HJT Questions... - Nemmyy - 04-28-2010

Can I delete entries with no name and file like this?
Code:
O2 - BHO: (no name) - {02478D38-C3F9-4efb-9B51-7695ECA05670} - (no file)

What about entries that say missing file like this?
Code:
O23 - Service:@%systemroot%\system32\spoolsv.exe,-1 (Spooler) - Unknown owner - C:\Windows\System32\spoolsv.exe (file missing)
I know that spoolsv.exe is not a virus.

Thanks


RE: HJT Questions... - daneasaur - 04-28-2010

Missing file may simply mean that the program is in use, I think.
It also may be for past programs you have had installed that have not deleted their registry values, I think.

These lines are harmless though, so you might as well leave them alone.


RE: HJT Questions... - Nemmyy - 04-28-2010

Yea i know they're harmless, but I'm a curious kid Big Grin
It's weird because almost half of my "O23 - Service" section says (file missing) and most of them are all Windows processes.

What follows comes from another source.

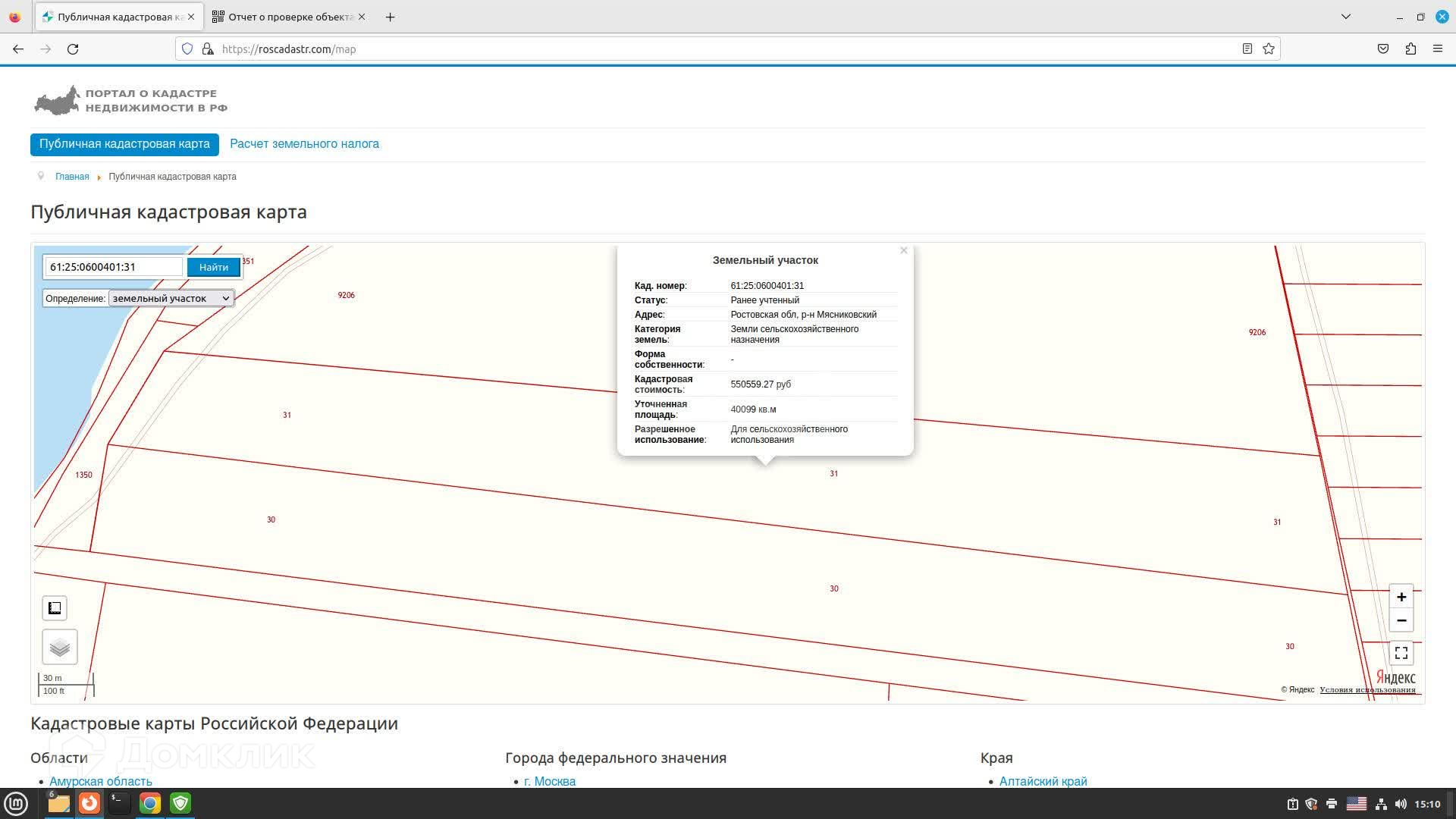The image size is (1456, 819).
Task: Click the map ruler measurement tool icon
Action: (x=55, y=608)
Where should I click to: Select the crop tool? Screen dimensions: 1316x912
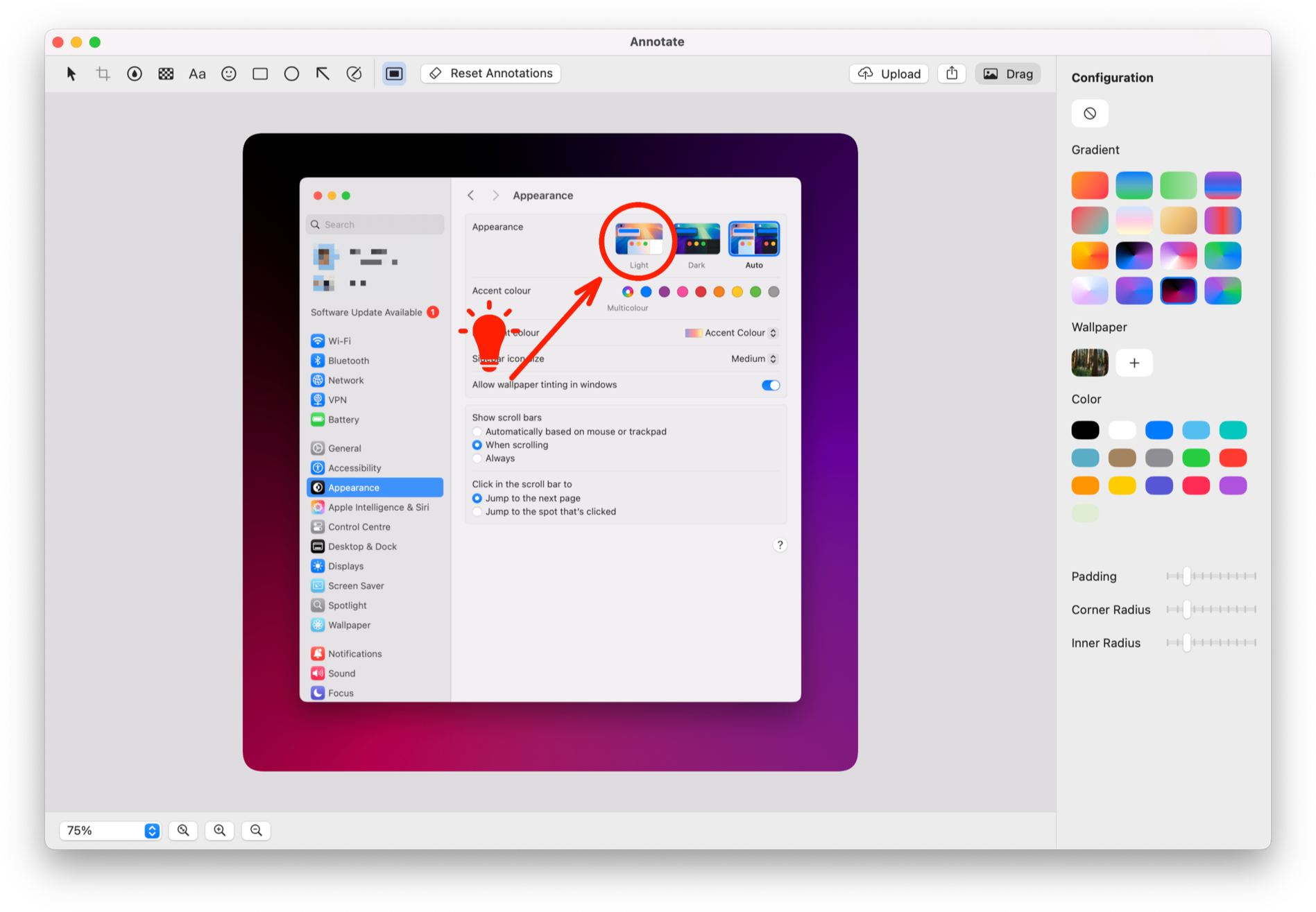pos(103,74)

You must be right about them being in use.


RE: HJT Questions... - daneasaur - 04-28-2010

It is the same for my computer when I run an HJT log.


RE: HJT Questions... - Nemmyy - 04-28-2010

ok, thanks


RE: HJT Questions... - Support - 04-28-2010

Nemmyy, could you link me to the tutorials you've been reading? Thanks.

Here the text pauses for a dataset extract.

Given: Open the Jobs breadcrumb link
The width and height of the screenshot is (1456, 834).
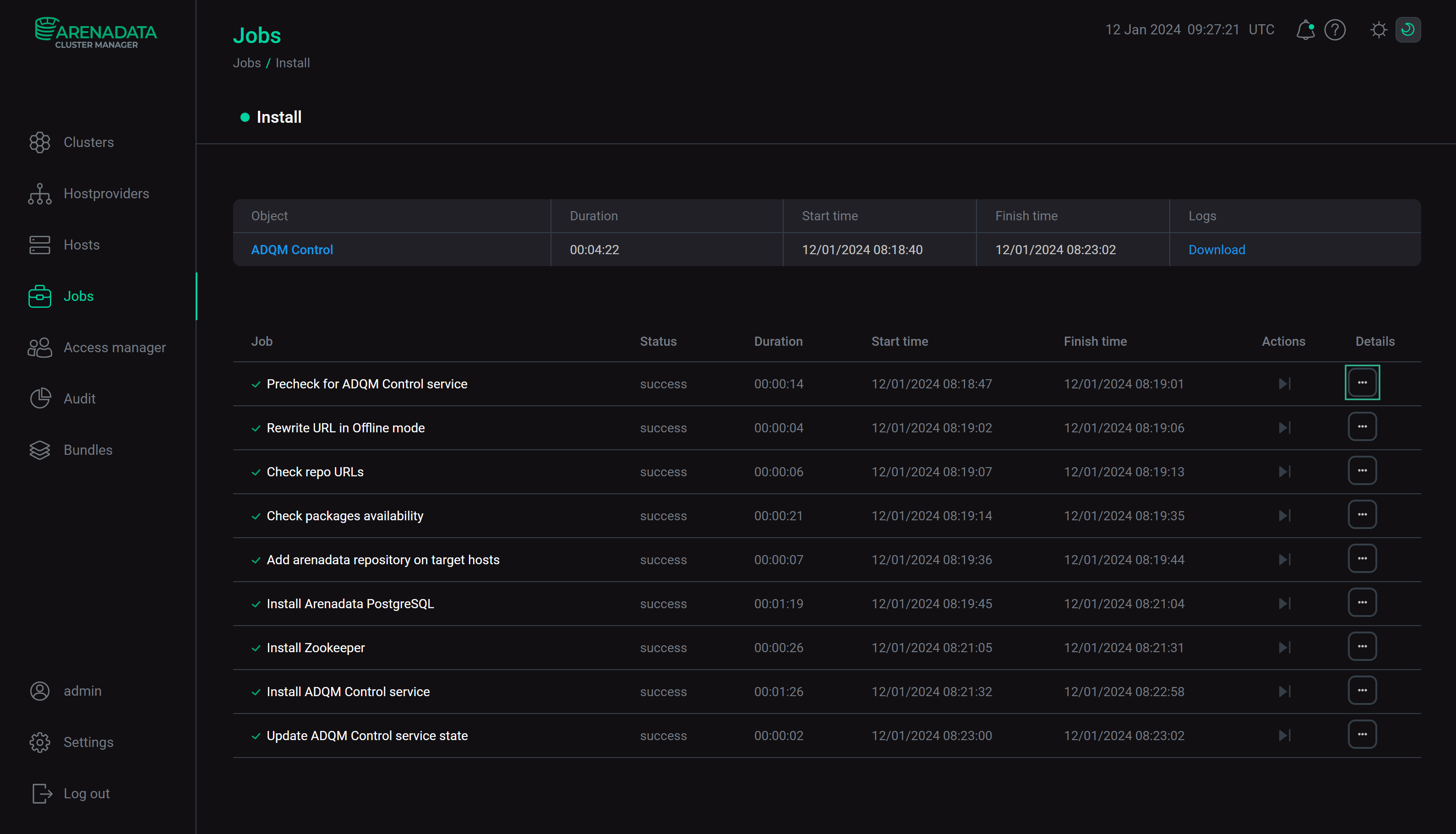Looking at the screenshot, I should [x=247, y=63].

RE: HJT Questions... - Nemmyy - 04-28-2010

Have fun, theres a crapload
http://www.hackforums.net/showthread.php?tid=93500


RE: HJT Questions... - daneasaur - 04-28-2010

Support, you may also want to learn what each 'O' means and take a look through your own HJT log.

One thing to remember is, when looking at files to see if they are safe or not, make sure the location of the file is correct. You can easily have a virus called java.exe but not be in the correct java folder.

If you just google the process name you will find a few sites that explain what the file is used for, where the standard location of the file is, and what its rating is.

I think one good site is called processlibrary


RE: HJT Questions... - Nemmyy - 04-28-2010

(04-28-2010, 03:44 PM)daneasaur Wrote: I think one good site is called processlibrary

Yea, i use that a lot. But since we're analyzing our own computers it's easier because we know what we put on their and what should be there.


RE: HJT Questions... - daneasaur - 04-28-2010

That is true but for any future use and if you comes across a file which you haven't heard of before, it can be helpful.

I know for one, my ATI graphics card drivers call themselves very weird names, if it wasn't for searching what they were, I would have had no idea.